> WHAT IS EXPECTED
Quote exactly, and only, the lines of the material below from the line with "Entries (37, 2255)" through the line with "Lake Country DockHounds Prepare".

> DATA SHOWN
'''
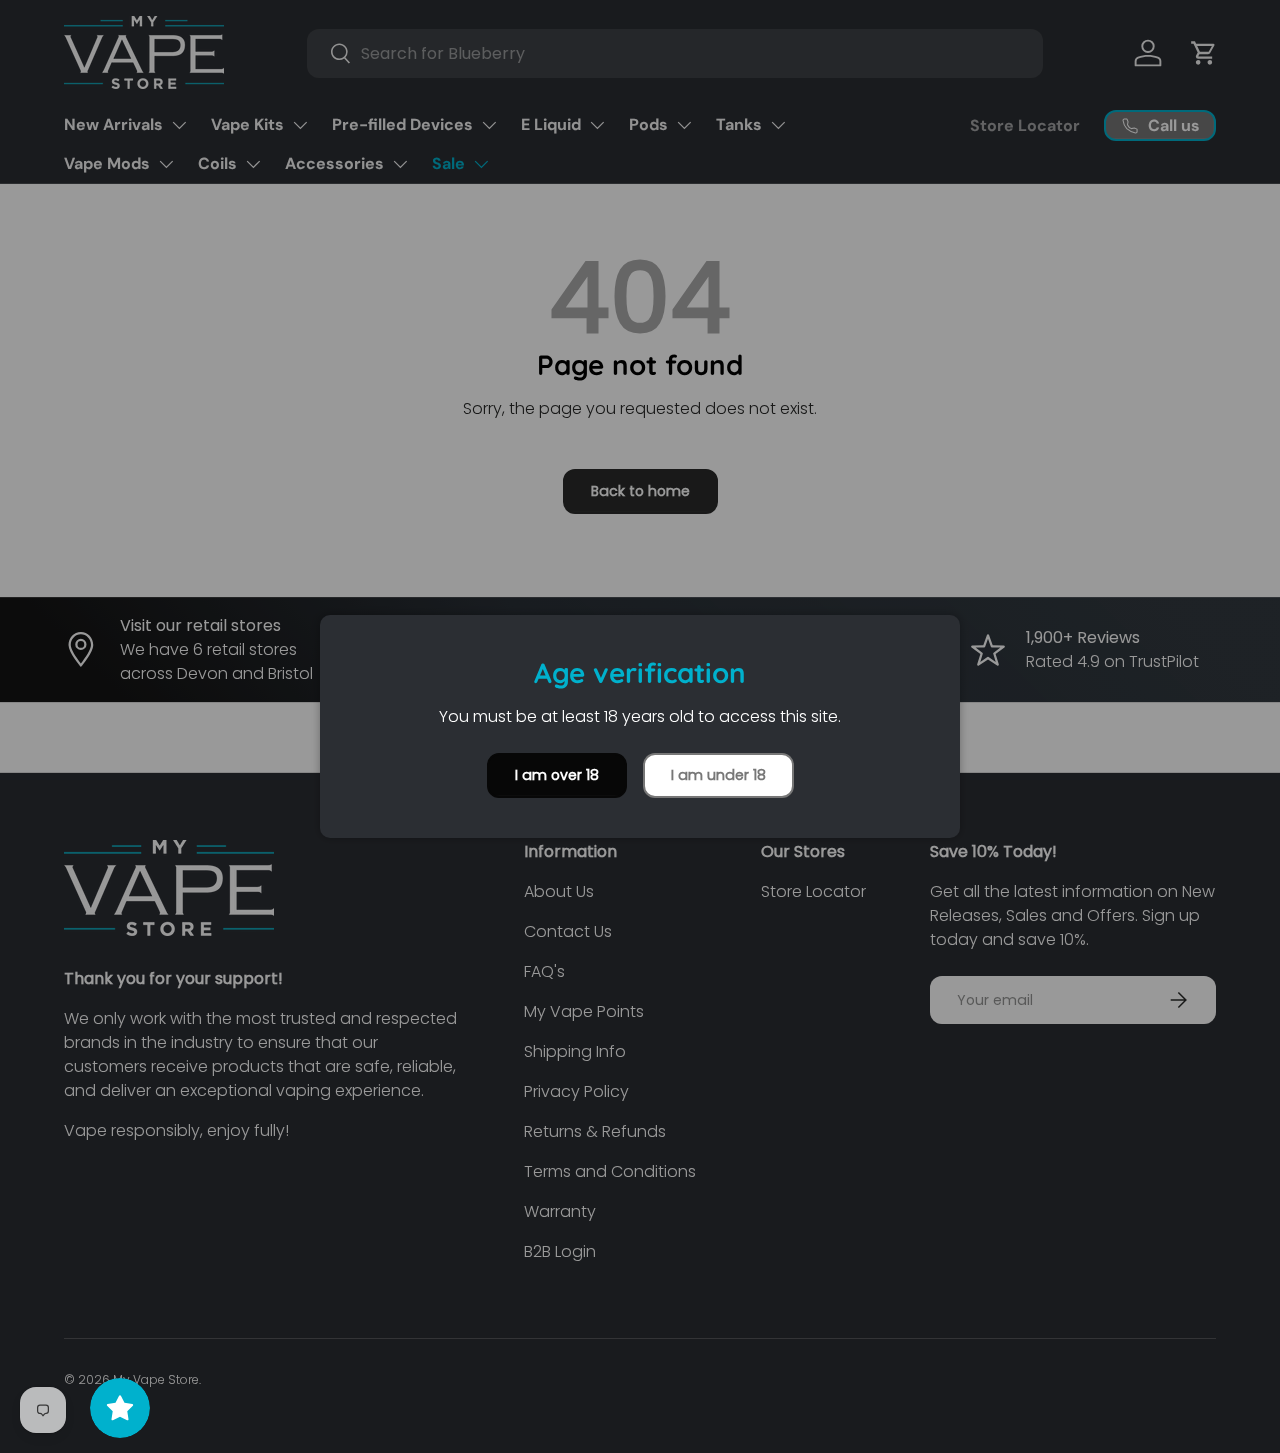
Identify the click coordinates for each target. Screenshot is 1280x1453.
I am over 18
'''
'''
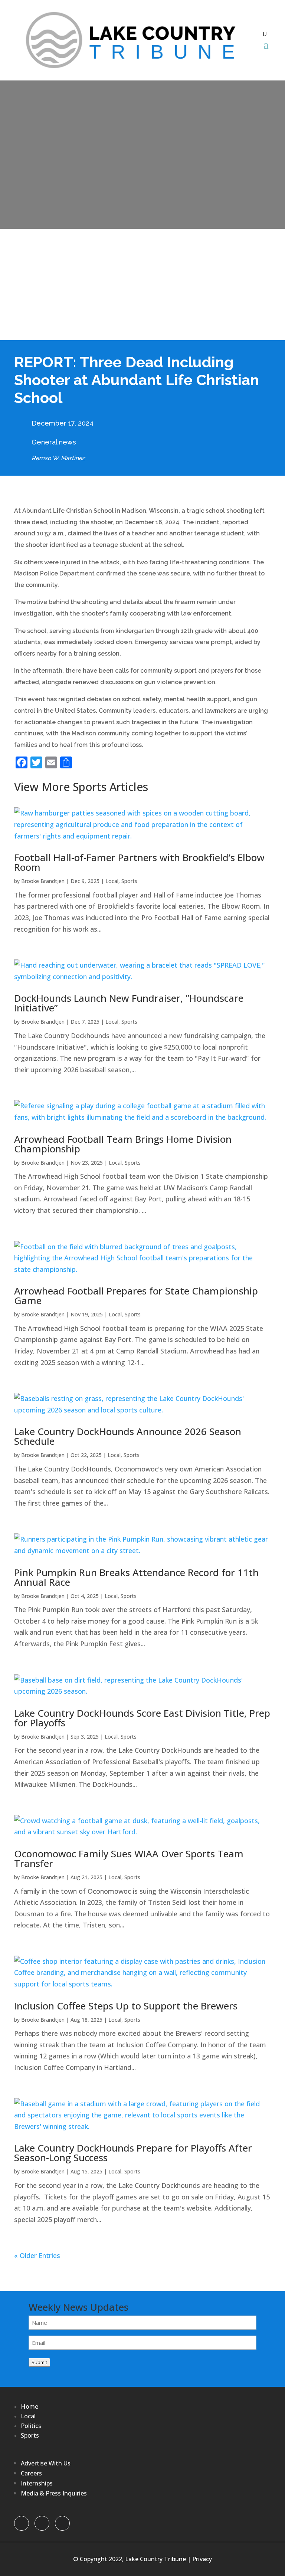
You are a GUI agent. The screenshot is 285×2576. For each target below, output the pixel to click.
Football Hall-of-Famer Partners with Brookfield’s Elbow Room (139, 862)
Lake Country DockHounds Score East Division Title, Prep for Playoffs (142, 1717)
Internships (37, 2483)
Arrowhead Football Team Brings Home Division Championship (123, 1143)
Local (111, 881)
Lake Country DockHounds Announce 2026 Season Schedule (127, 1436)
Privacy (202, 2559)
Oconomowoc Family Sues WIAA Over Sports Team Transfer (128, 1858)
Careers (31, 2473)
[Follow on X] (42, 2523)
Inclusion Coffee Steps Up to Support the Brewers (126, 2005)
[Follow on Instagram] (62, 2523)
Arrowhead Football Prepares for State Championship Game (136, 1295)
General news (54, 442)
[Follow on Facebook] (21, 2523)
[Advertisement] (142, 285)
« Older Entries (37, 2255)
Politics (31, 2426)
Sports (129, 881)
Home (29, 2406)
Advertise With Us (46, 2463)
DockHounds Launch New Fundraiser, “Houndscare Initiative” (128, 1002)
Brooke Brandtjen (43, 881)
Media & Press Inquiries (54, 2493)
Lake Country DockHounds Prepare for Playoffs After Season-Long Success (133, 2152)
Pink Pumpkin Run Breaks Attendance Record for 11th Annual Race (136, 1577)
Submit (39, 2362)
'''
'''
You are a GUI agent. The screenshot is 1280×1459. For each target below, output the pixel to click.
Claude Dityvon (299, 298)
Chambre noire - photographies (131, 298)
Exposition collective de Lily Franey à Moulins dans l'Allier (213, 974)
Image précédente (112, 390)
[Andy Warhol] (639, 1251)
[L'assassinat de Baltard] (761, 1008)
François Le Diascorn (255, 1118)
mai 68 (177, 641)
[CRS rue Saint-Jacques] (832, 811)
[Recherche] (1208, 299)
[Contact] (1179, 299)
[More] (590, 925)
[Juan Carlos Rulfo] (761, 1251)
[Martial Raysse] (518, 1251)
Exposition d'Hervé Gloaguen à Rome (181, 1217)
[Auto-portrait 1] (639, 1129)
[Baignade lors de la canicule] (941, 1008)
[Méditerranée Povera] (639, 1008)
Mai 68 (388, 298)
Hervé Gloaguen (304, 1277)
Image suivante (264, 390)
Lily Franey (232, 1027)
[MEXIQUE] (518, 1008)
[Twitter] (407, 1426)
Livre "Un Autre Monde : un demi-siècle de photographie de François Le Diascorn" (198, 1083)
'''
> ANSWER
« Older Entries (37, 2255)
Politics (31, 2426)
Sports (129, 881)
Home (29, 2406)
Advertise With Us (46, 2463)
DockHounds Launch New Fundraiser, “Houndscare Initiative” (128, 1002)
Brooke Brandtjen (43, 881)
Media & Press Inquiries (54, 2493)
Lake Country DockHounds Prepare for Playoffs After Season-Long Success (133, 2152)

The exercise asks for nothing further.